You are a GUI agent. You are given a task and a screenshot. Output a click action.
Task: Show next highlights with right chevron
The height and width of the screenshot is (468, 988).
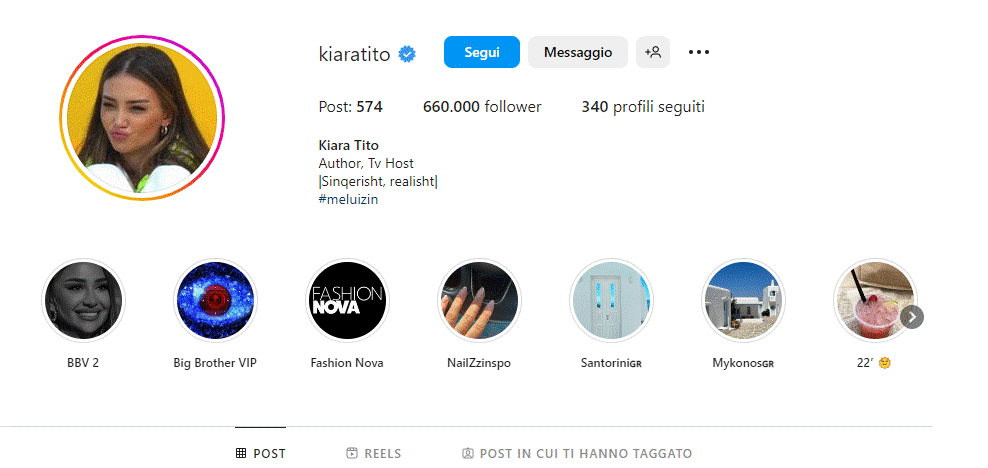tap(912, 317)
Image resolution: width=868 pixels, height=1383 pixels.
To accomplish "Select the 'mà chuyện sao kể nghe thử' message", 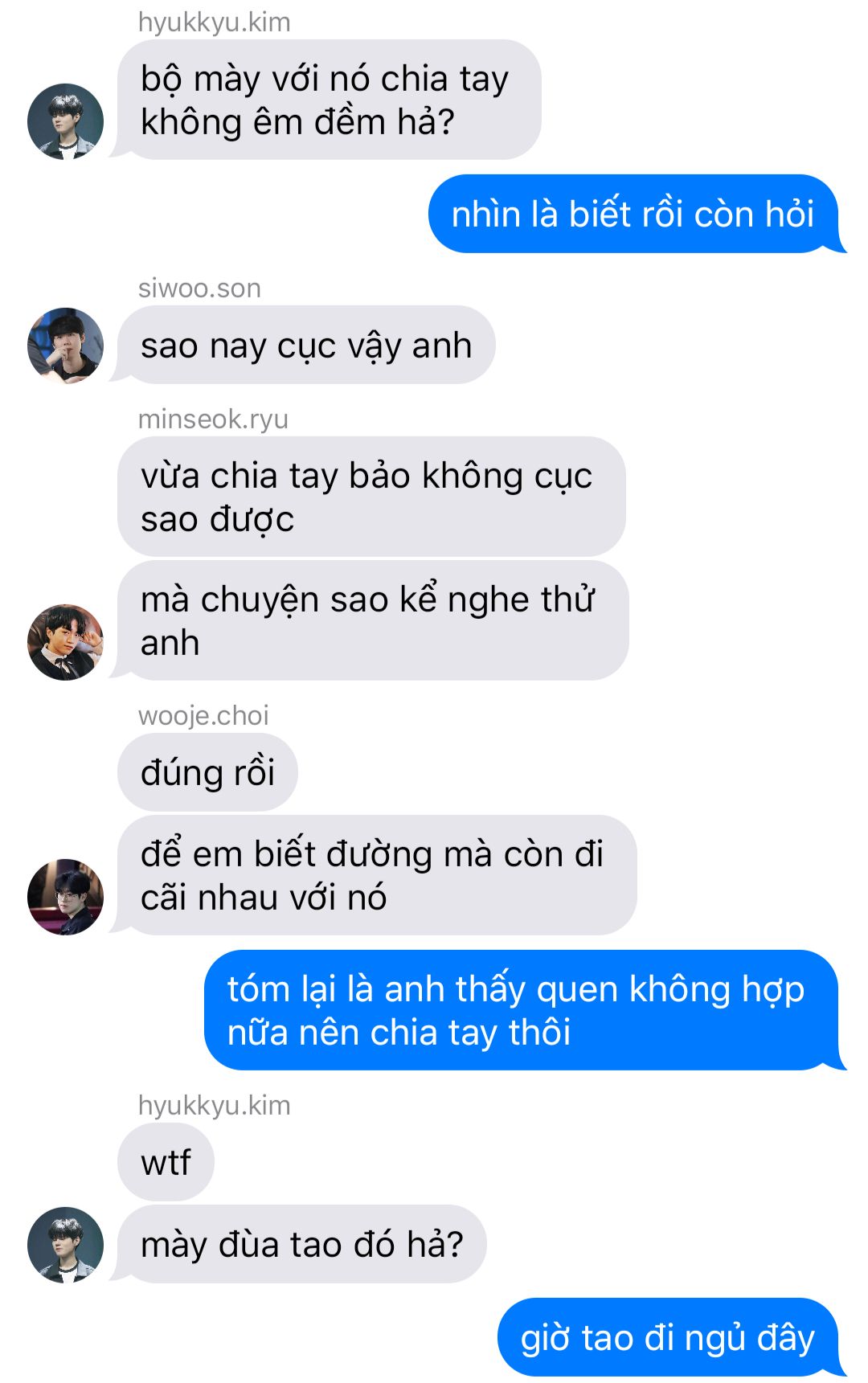I will click(373, 620).
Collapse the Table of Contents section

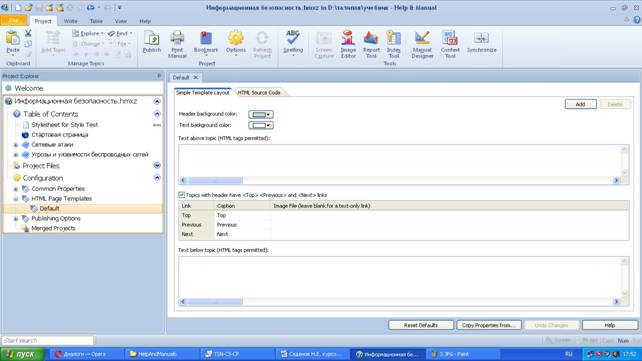(x=157, y=114)
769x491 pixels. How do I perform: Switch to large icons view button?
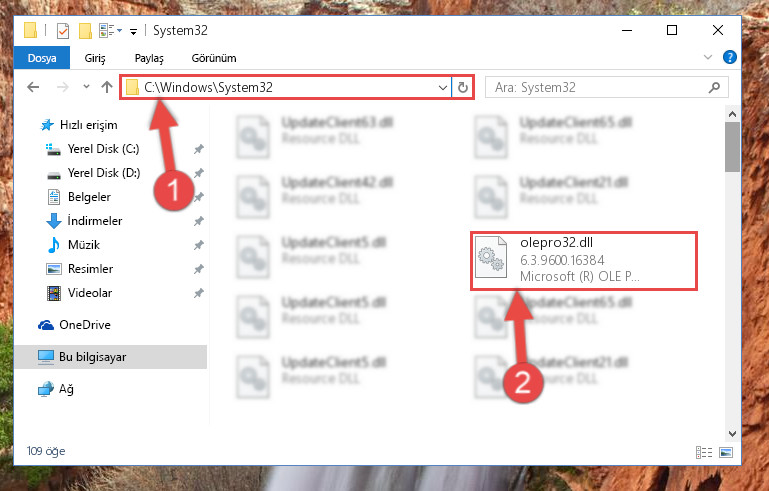click(726, 452)
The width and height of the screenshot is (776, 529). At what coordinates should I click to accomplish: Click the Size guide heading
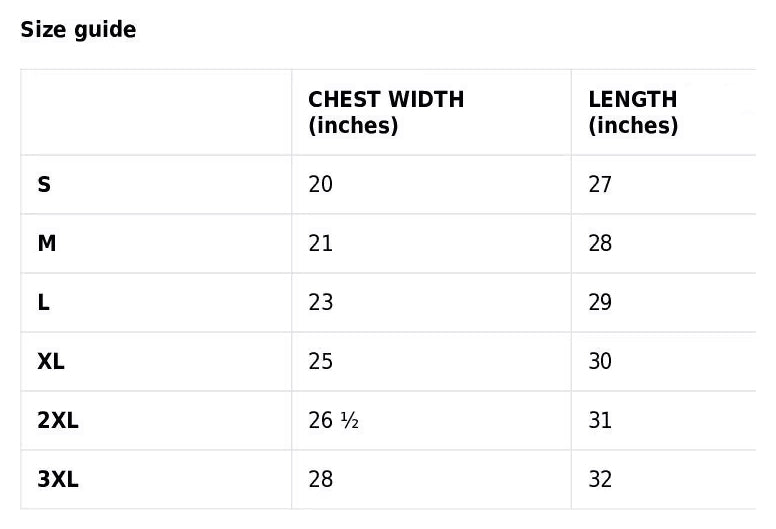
- - - - -
Your task => Find the line that has "Collapse the Table of Contents section" in the listing, then retype it and each later line up to the last, exactly. Leave pictures out.

Written answer =>
Collapse the Table of Contents section

(x=157, y=114)
769x491 pixels. How do I perform: Switch to large icons view button?
click(726, 452)
The width and height of the screenshot is (776, 529). At what coordinates should I click to accomplish: Click the Size guide heading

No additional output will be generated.